Ya frente a la cama e invitada a meterme en la sensualidad de sus entrañas, empezó una comunión entre el lecho de tersas sábanas y mis caprichos. Así, me introduje sigilosa disfrutando palmo a palmo los textiles que por la mañana había perfumado, como entregándome a los brazos de un hombre y frotarme con su piel; la mezcla de fragancias invadió el cuarto y el erotismo a mi cuerpo.

 Dentro de ella, el lazo de la bata se desató como con vida propia y dejó abierta la prenda, permitiendo que las telas nocturnas acariciaran mis pechos, mi pubis, mis muslos.

Esa marea egoísta no permitiría que saliera tan fácilmente de ahí; mi cama era un ente posesivo que cada vez, más y más, engullía mi anatomía, me devoraba.

Mirando al cielo, con las piernas abiertas y amasando mis senos, cadenciosamente comencé a frotar mis nalgas en el colchón. Una oleada de placer inició el viaje por la carne circundante de mi sexo, provocando contracciones en mi vientre como un motor que está por arrancar.

Pausada, pero con ansias, mis dedos navegaron de norte a sur, del este al oeste de mi dermis, arqueándome de gozo, mientras la bata se perdía en el oleaje y mi conciencia en el frondoso deleite. 

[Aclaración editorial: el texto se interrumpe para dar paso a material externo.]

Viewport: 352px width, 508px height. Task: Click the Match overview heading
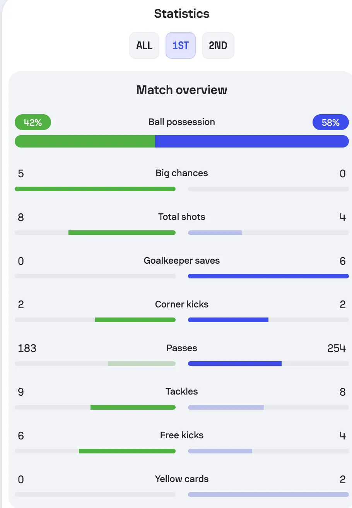[182, 90]
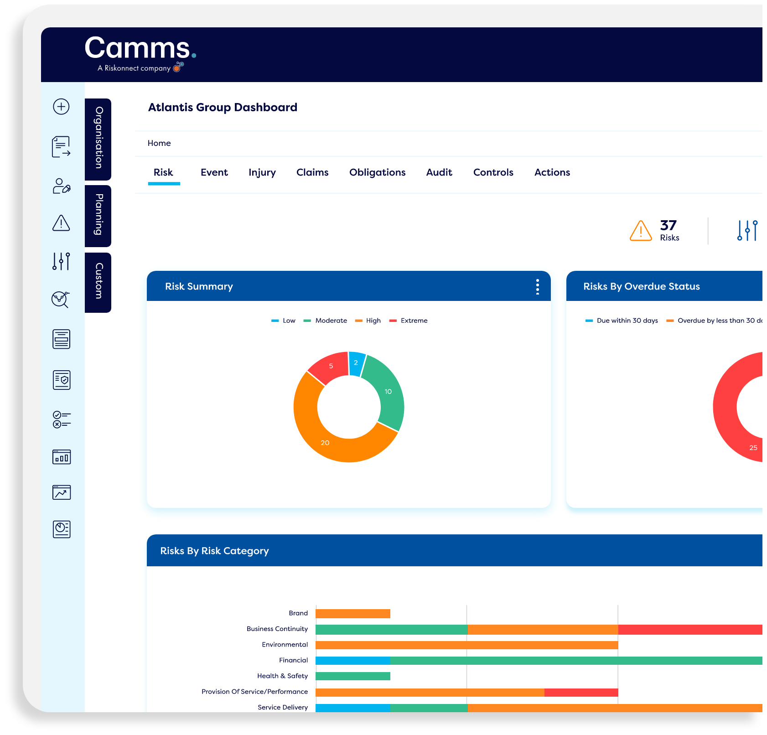This screenshot has width=767, height=735.
Task: Switch to the Audit tab
Action: (439, 172)
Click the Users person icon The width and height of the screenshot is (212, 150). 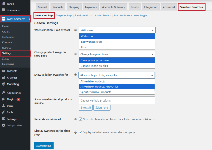tap(3, 106)

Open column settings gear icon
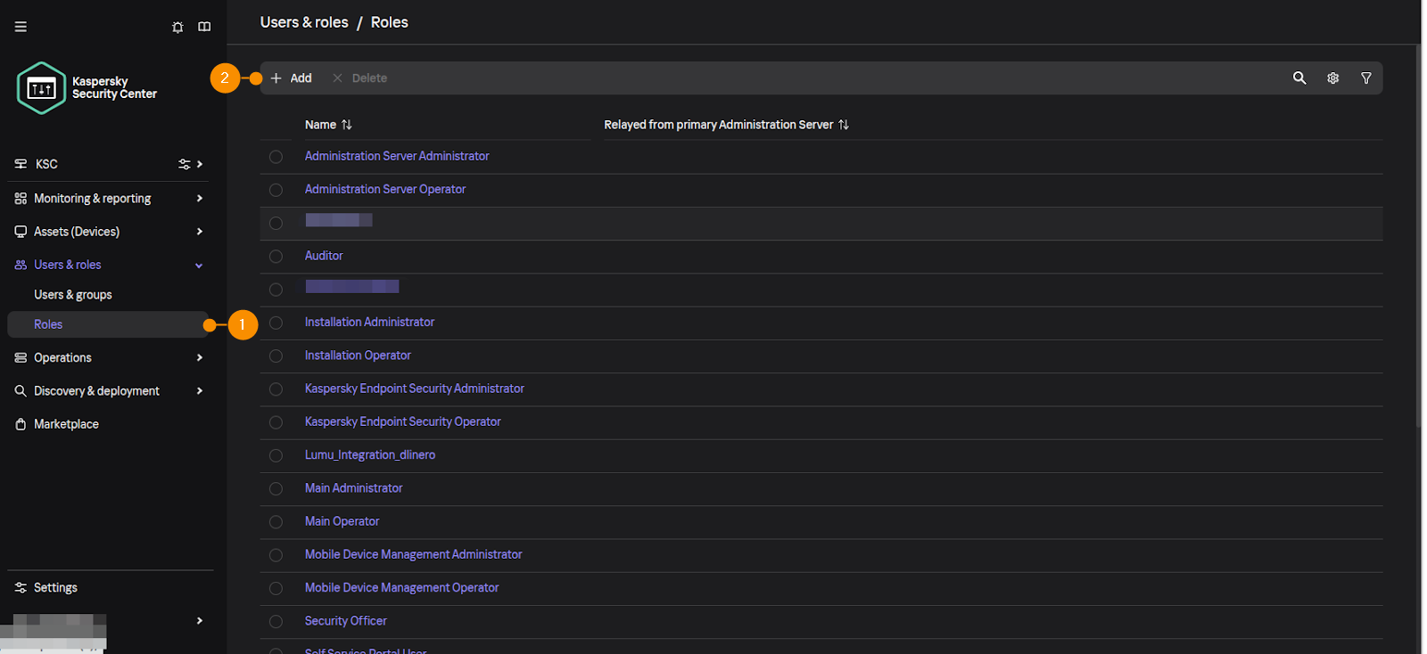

Sin pensarlo, me encontré boca abajo aferrándome a los pliegues y mi voz se filtraba en la almohada, acallando mis gemidos; era tal el regocijo, pero tan pocos los recursos para satisfacer los sentidos, que hice que el cojín se deslizara hacia mi centro y lo atrapé con mis piernas, y entre ellas, inicié la cabalgata. El roce constante de mi clítoris en el bulto detonó el orgasmo que cimbró mi regazo, para después despojarme de todo cansancio por la voluptuosa travesía. Liberada y más sexy que nunca, tomé el celular y mandé un mensajito:

“¿Quieres venir a mi cama?, que aún está ardiendo y yo también”… La respuesta no me hizo esperar más que un par de minutos.  Para el recibimiento, mi piel desgastada requería de otra capa del rico aceite, busqué la bata rosa entre las mantas y la coloqué sobre mi cuerpo emocionado como si aquí no hubiera pasado nada.

Ahora, deseaba que pasara todo con ‘O’, quien llegó a la media hora aquella madrugada. Mi cama agitada por la contienda describió los ardores previos entre ella y yo, resultando un tremendo excitante para él, que comenzó a quitarse la ropa después de aventarme al colchón y yo haberlo besado frenéticamente. Sobre las sábanas  me apresó con sus músculos, y tras la fricción de las pieles, más besos, mordidas y gemidos, se clavó en mi vagina intempestivo y yo atrapé sus caderas con mis piernas como lo hiciera momentos antes con la almohada. 

Volví a cabalgar, a aferrarme al objeto de mi nocturnidad y al sexo del hombre que vino a terminar lo que yo había comenzado.

 Mi cama revolcada, nuestros orgasmos cumplidos y los derrames vertidos en las mantas, humedeciendo la batita de satín rosado, fue el sexual recuento de los hechos.